In article <7636@saturn.ucsc.edu> easterb@ucscb.UCSC.EDU (William K. Karwin) writes:
>Summary: one of many possible fixes
>Some students ran into this problem, and the "macros-expanded-even-
>though-they're-in-comments" problem this school term, in a class
>using C++.  We think one way to solve it is to have in a makefile:
>.c.o:	   @sed s/\\/\\/.\*// $< > $*.C
>	   CC $(CFLAGS) -c $*.C
>	   @/bin/rm -f $*.C
>The sed command strips // comments and all characters following on a
>line.  We are using the .c suffix for our C++ code files.
>William Karwin, ...ucbvax!ucscc!ucscb!easterb

As you said, this is _one_ of _many_ fixes.  But it should be pointed
out that "sed" is ignorant of the appropriate language constructs.
Thus a printf which is supposed to print the string constant
	"double slash (//) starts a C++ comment"
would be bashed into
	"double slash (
which would undoubtedly cause numerous syntax errors.

Any regular expression parser (like "sed") is limited to regular languages.
Even a push-down-automata (recognizing _context_free_languages_) is
insufficient.  The only correct "fix" is then a context *sensitive* language
recognizer, which is nearly as complex as a Turing Machine.  In other words,
somebody's gonna have to buckle down and write a "c++pp" (like Gnu apparently
has done).

Marshall

--
	________________________________________________________________
	Marshall P. Cline	ARPA:	cline@sun.soe.clarkson.edu
	ECE Department		UseNet:	uunet!sun.soe.clarkson.edu!cline
	Clarkson University	BitNet:	BH0W@CLUTX
	Potsdam, NY  13676	AT&T:	(315) 268-6591

jmm@eci386.uucp (John Macdonald) (05/26/89)

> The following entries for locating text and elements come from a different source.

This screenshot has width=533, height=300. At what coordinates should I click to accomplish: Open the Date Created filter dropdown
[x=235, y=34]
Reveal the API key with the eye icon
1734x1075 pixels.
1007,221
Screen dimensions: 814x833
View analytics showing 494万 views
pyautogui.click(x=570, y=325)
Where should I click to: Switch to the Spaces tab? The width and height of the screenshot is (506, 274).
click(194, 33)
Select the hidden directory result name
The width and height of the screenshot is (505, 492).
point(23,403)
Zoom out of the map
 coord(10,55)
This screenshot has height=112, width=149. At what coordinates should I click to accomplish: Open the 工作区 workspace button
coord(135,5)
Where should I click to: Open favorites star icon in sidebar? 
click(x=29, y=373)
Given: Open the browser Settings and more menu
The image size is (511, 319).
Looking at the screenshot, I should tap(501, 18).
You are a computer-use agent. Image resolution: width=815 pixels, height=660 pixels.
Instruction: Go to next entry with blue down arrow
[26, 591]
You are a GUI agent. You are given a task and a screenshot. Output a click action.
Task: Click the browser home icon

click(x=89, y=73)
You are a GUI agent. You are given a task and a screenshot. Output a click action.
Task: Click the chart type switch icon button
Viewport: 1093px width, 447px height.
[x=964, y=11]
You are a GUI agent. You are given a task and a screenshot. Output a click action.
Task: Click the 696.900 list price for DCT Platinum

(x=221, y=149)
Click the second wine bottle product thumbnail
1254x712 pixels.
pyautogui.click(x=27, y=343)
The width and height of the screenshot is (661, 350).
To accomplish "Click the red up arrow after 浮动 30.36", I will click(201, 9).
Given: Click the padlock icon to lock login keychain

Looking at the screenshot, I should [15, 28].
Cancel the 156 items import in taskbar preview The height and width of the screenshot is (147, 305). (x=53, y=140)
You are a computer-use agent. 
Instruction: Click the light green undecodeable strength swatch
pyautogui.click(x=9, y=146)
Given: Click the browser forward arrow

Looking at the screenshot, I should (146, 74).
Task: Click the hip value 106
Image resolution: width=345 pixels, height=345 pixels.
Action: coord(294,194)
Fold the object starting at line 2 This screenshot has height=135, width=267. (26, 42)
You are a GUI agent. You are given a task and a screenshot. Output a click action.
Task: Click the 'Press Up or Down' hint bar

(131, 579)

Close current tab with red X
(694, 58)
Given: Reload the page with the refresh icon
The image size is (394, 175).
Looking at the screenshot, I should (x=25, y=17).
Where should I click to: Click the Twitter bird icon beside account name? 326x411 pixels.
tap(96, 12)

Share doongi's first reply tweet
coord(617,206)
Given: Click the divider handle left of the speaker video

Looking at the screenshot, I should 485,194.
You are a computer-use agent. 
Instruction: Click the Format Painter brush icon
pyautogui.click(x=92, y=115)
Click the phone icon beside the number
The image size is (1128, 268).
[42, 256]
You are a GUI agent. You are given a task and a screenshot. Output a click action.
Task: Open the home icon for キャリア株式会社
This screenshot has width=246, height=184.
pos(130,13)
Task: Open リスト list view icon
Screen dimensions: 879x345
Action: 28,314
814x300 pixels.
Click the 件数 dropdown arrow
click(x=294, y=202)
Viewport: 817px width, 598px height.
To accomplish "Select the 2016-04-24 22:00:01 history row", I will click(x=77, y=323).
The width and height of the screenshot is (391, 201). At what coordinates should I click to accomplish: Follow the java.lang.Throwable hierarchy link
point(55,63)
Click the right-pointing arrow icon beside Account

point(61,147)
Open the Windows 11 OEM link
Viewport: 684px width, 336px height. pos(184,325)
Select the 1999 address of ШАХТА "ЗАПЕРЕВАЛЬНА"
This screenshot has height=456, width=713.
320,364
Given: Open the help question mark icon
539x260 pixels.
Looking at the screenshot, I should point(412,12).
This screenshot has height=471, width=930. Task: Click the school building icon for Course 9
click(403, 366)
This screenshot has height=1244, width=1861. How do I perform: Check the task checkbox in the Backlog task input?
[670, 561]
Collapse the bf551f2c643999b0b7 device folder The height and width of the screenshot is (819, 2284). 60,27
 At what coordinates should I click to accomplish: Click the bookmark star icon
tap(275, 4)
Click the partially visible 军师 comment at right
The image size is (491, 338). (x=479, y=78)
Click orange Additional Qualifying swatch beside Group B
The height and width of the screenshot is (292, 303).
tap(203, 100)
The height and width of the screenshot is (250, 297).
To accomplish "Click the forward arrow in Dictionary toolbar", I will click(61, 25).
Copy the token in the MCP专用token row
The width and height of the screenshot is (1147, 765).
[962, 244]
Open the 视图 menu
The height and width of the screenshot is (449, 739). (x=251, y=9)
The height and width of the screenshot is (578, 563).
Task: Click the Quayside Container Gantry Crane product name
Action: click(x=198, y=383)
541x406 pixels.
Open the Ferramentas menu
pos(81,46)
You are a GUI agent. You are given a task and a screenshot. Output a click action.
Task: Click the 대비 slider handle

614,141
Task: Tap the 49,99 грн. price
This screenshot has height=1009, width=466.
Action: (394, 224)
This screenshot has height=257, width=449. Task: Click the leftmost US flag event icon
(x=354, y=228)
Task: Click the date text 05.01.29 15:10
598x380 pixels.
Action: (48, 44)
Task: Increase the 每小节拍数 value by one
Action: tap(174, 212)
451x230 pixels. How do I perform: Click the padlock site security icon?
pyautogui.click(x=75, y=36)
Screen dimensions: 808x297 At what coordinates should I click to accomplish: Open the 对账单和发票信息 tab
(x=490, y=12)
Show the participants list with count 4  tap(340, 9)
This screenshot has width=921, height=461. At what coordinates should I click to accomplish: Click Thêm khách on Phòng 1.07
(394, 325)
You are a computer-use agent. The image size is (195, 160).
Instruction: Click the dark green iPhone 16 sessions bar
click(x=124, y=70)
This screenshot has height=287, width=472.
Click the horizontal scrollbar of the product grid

In article <7636@saturn.ucsc.edu> easterb@ucscb.UCSC.EDU (William K. Karwin) writes:
|In article <6957@brunix.UUCP> sdm@cs.brown.edu (Scott Meyers) writes:
|>Consider the following C++ source line:
|>
|>    //**********************
|>
|
|...         We think one way to solve it is to have in a makefile:
|
|.c.o:
|	@sed s/\\/\\/.\*// $< > $*.C
|	CC $(CFLAGS) -c $*.C
|	@/bin/rm -f $*.C

This will cause rare and therefore surprising problems whenever a program
has a string containing // (for example, generator programs for: ed scripts
(or any other generating programs that use pattern matches, sed, perl, ...);
JCL (did I really admit that I thought of that example?); checks for doubled
slashes in pathnames generated by concatenating a bunch of strings).